For so long, for so many women of color, we've been afraid to embrace our 'blackness' fully, whole-heartedly. We've waltzed around our color, the many hues of browns and beiges. But we are in the twenty-first century, where the world is upside down, where nothing is as it seems.

In these desperate times, I have felt the yearning to go back in time. I've felt the need to finally stand up and admit that my origins stem from the Motherland. Oh, sure, like so many of my brothers and sisters around the world, my lineage is of mixed bloods. We bear the traces of history itself. In my bloodline alone there is Chickasaw, Cherokee, Irish, German, and even Chinese. And those are just the 'lines' that can be traced.
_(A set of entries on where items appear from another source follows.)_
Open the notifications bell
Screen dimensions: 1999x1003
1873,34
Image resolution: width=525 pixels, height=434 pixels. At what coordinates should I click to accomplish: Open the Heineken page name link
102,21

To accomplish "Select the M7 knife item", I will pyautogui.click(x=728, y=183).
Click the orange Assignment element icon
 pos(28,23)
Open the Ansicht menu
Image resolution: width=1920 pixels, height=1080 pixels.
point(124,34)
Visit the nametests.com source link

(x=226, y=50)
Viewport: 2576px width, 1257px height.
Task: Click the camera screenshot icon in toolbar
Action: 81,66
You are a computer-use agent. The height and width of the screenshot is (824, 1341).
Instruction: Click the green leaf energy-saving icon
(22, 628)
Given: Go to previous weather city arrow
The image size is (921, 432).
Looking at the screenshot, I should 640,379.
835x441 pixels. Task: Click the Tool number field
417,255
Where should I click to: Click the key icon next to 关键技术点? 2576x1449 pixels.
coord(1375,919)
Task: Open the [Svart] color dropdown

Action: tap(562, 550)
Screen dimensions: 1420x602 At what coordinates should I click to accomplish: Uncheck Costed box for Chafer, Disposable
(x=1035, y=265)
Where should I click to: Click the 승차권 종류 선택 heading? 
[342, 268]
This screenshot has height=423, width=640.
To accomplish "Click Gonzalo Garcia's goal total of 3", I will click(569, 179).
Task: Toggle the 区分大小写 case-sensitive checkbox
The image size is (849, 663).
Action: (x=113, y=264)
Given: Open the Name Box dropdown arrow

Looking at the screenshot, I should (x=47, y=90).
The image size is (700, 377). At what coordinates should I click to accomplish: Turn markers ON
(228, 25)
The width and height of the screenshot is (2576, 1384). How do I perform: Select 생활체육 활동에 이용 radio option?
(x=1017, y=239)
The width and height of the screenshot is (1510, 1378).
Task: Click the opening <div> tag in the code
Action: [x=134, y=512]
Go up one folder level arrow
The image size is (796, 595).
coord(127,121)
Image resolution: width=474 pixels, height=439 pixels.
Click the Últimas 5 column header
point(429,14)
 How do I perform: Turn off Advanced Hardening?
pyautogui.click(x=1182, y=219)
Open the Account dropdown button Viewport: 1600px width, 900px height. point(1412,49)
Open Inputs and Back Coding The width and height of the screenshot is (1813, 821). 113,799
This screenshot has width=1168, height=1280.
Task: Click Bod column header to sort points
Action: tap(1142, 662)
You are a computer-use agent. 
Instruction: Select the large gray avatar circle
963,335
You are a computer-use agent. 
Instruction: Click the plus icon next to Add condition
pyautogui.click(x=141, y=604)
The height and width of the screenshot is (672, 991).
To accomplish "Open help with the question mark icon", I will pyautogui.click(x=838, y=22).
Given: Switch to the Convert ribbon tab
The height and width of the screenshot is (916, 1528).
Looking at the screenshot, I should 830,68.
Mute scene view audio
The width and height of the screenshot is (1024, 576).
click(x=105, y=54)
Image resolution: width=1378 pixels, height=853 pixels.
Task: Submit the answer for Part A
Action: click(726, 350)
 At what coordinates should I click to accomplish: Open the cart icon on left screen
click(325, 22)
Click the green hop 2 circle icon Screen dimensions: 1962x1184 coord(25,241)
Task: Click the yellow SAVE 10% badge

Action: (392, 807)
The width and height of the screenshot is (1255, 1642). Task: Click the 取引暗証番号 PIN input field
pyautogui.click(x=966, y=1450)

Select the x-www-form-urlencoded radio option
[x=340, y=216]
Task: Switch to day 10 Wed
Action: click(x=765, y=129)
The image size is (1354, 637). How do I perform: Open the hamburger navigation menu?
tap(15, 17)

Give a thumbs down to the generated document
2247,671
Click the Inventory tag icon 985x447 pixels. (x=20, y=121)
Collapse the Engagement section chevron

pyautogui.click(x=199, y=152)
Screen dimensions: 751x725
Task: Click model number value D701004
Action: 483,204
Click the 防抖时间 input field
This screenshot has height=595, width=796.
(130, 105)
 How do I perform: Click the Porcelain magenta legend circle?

However, until recent years there was an invisible line that few people of the darker hue chose to cross. It was as if we did we would be contaminated, condemned. But my spirit grew restless, my physical being began to make visible statements, my music began to turn to rhythms, to the drum. I instinctively knew it was time…time to find my way home. And so, as it is impossible for me, like so many of my sisters and brothers of the darker hue, to trace my past, I decided to let the musical universe be my guide. Africa was calling, but I was not sure which part of Africa. Not until I heard a particular music, from a particular land, did the call become distinctively clear.

The calling was so strong, so forceful, that I had to heed its inaudible cry. I took wing, and was guided to the land of my forefathers. The RED EARTH has always spoken to me, from the time of my birth in Memphis, Tennessee.

When I touched the red earth of Bamako, when I inhaled the Malian air, when I heard the tambours, and listened to the griots, I felt my spirit begin to dance.

I saw myself in the people; I saw that our customs were the same. I found the answers to long-standing questions about the 'how', the 'where', and the 'why'. I was invigorated and inspired; my soul was filled with an inexplicable peace.

This project is my ode to Mali and to Africa; it is the story of a lost child finding her way home. It is my reawakening. And I hope it stirs your spirit, that it inspires you to begin your own personal journey.

"RED EARTH" - A Malian Journey is simply put, my journey home.